Pixel coordinate grounding data:
= = =
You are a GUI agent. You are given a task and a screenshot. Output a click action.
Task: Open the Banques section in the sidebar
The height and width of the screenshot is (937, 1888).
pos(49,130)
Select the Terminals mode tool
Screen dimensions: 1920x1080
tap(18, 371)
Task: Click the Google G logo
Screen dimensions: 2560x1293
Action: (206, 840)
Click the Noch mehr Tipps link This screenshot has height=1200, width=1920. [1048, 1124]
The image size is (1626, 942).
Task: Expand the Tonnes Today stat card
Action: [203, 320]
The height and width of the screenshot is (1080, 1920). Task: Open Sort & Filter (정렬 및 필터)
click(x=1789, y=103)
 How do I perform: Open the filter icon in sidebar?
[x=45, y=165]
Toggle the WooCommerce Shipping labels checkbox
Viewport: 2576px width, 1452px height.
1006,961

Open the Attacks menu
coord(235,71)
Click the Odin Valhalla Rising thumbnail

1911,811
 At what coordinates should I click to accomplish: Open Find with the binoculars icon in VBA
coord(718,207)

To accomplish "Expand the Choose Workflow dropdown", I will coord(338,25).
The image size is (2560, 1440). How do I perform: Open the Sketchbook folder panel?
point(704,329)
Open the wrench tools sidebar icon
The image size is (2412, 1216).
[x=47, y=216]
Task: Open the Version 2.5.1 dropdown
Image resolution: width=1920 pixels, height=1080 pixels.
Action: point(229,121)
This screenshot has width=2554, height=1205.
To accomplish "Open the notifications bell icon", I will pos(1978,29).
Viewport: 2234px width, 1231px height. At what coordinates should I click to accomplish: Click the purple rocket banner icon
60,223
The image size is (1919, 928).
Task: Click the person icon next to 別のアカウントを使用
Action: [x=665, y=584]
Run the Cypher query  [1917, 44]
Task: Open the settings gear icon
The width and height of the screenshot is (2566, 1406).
= = =
» **Work to be completed**: This exercise asks for the line with "Task: Open the settings gear icon" and all lines after it through the end of the records above, retyped exactly and with nothing else.

» **Task solution**:
Task: Open the settings gear icon
The width and height of the screenshot is (2566, 1406).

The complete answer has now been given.